C’est là que l’initiative de l’IFC peut devenir économiquement intéressante.

Le paiement devient une infrastructure de crédit

Pour une petite entreprise, accepter des paiements numériques ne représente pas uniquement un gain de commodité.

Cela produit aussi de la donnée.

Les montants encaissés, la fréquence des transactions, la saisonnalité des ventes ou la régularité des flux peuvent progressivement constituer une trace financière exploitable par les prêteurs. Des travaux récents de la Banque mondiale menés sur des entreprises de 101 économies montrent que celles qui reçoivent des paiements électroniques sont significativement moins susceptibles d’être contraintes dans leur accès au crédit.

Cette évolution est déterminante pour les PME africaines, dont beaucoup restent insuffisamment documentées pour satisfaire les modèles traditionnels d’analyse du risque.

Le paiement numérique peut ainsi devenir la première couche d’une chaîne beaucoup plus large :

transaction, donnée, historique financier, notation du risque, crédit.

C’est aussi pourquoi l’IFC travaille parallèlement sur l’utilisation des données alternatives et de l’intelligence artificielle pour améliorer le scoring des emprunteurs disposant de peu d’antécédents bancaires.

Le risque : confondre distribution des cartes et usage réel

Les objectifs annoncés sont cependant ambitieux, et plusieurs obstacles restent hors du champ direct des garanties.

Émettre 360 millions de cartes supplémentaires n’aura qu’un impact limité si les commerçants ne les acceptent pas, si les frais sont trop élevés ou si les clients continuent de convertir immédiatement les paiements numériques en espèces.

L’expérience du mobile money le montre déjà. Malgré la croissance du secteur, seuls 25,7 % des comptes enregistrés étaient actifs sur une base mensuelle en 2025 à l’échelle mondiale. La GSMA souligne également que la fraude et certaines taxes sur les transactions numériques peuvent encourager les utilisateurs à retourner vers le cash.

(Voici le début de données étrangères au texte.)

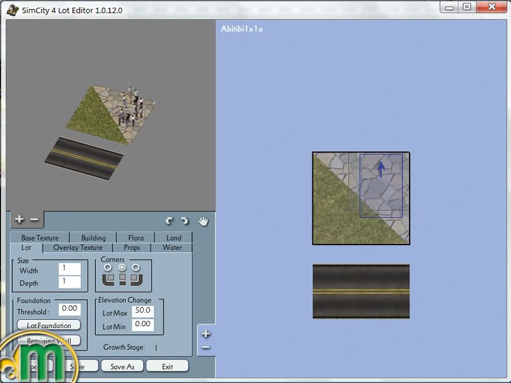Select the hand pan tool
This screenshot has width=511, height=383.
coord(203,221)
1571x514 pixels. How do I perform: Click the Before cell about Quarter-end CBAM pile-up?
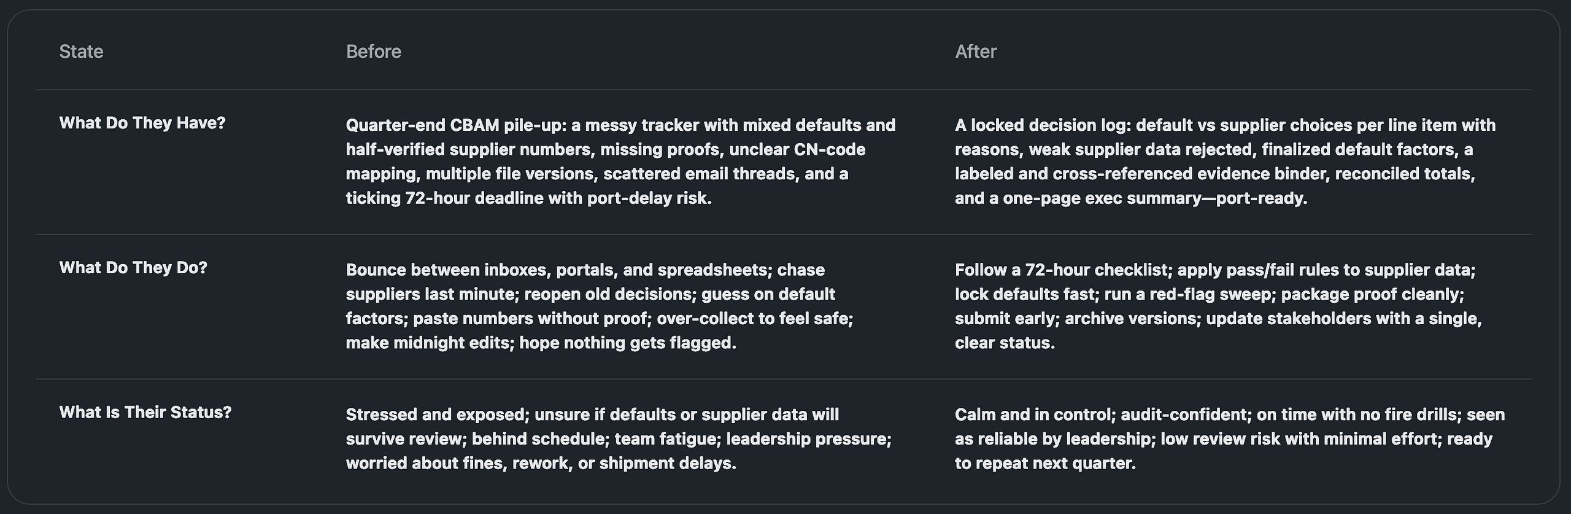click(x=620, y=162)
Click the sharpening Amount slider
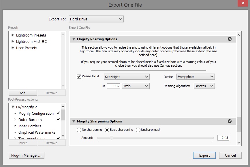Viewport: 250px width, 167px height. pyautogui.click(x=111, y=138)
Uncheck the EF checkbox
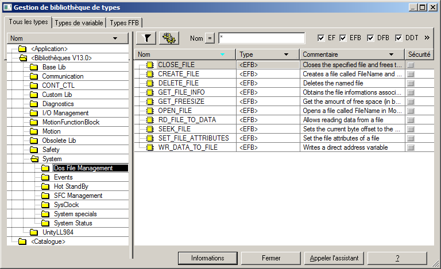This screenshot has width=441, height=269. (x=321, y=38)
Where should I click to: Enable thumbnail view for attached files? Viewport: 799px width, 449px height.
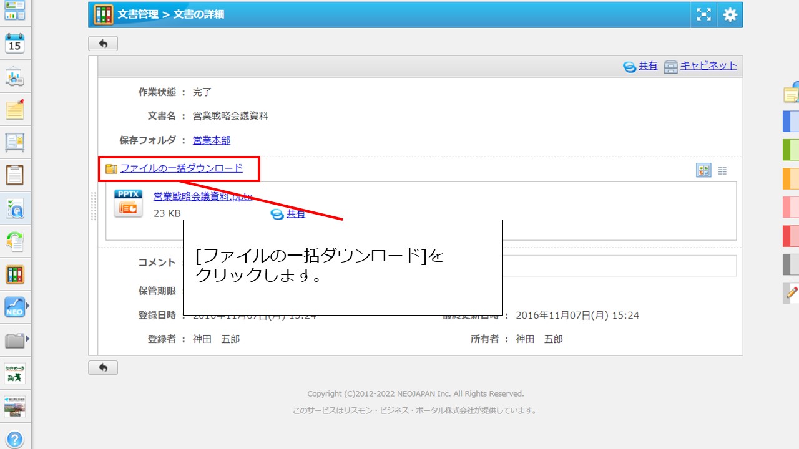pyautogui.click(x=703, y=170)
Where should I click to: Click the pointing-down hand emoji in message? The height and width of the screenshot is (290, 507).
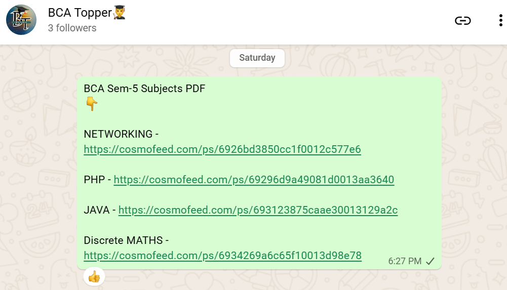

À cela s’ajoutent les questions d’interopérabilité, de cybersécurité, de protection des consommateurs et d’accès au téléphone. La Banque mondiale estime encore à 1,3 milliard le nombre d’adultes sans accès aux services financiers ; environ 900 millions d’entre eux possèdent pourtant un téléphone mobile.

La technologie n’est donc qu’une partie de l’équation.

Makhtar Diop et la stratégie du “de-risking” à grande échelle

Sous la direction de Makhtar Diop, Directeur général de l’IFC depuis 2021, l’institution multiplie précisément les dispositifs reposant sur le partage du risque plutôt que sur le financement direct classique.

En février 2026, l’IFC et 19 assureurs mondiaux ont mis en place une couverture de 6 milliards USD destinée à soutenir jusqu’à 10 milliards USD de nouveaux prêts. En juin, le Groupe Banque mondiale a également annoncé 500 millions USD de garanties supplémentaires pour élargir l’accès au financement du commerce.

La nouvelle initiative sur les paiements numériques s’inscrit dans cette même logique : utiliser le bilan et la capacité de garantie d’une institution multilatérale pour permettre à d’autres acteurs de prendre davantage de risques.

Pour Makhtar Diop, l’objectif affiché est de connecter davantage de petites entreprises et de femmes entrepreneures à l’économie formelle en élargissant l’accès aux paiements numériques.

Le vrai indicateur ne sera pas le nombre de cartes

Le succès du programme ne pourra donc pas être mesuré uniquement par les 700 millions USD mobilisés ni par les 360 millions de cartes annoncées.

Les indicateurs les plus importants seront ailleurs : nombre de commerçants réellement actifs, fréquence des transactions, coût moyen du paiement, progression de l’usage féminin, réduction du cash et capacité des PME digitalisées à accéder ensuite au crédit.

Car dans les marchés émergents, la prochaine révolution financière ne consiste plus simplement à ouvrir davantage de comptes.

Elle consiste à transformer chaque paiement en porte d’entrée vers une économie plus formelle, plus traçable et potentiellement plus finançable.

Et c’est précisément ce qui donne aux 700 millions USD de garanties de l’IFC une portée économique bien supérieure à leur montant nominal.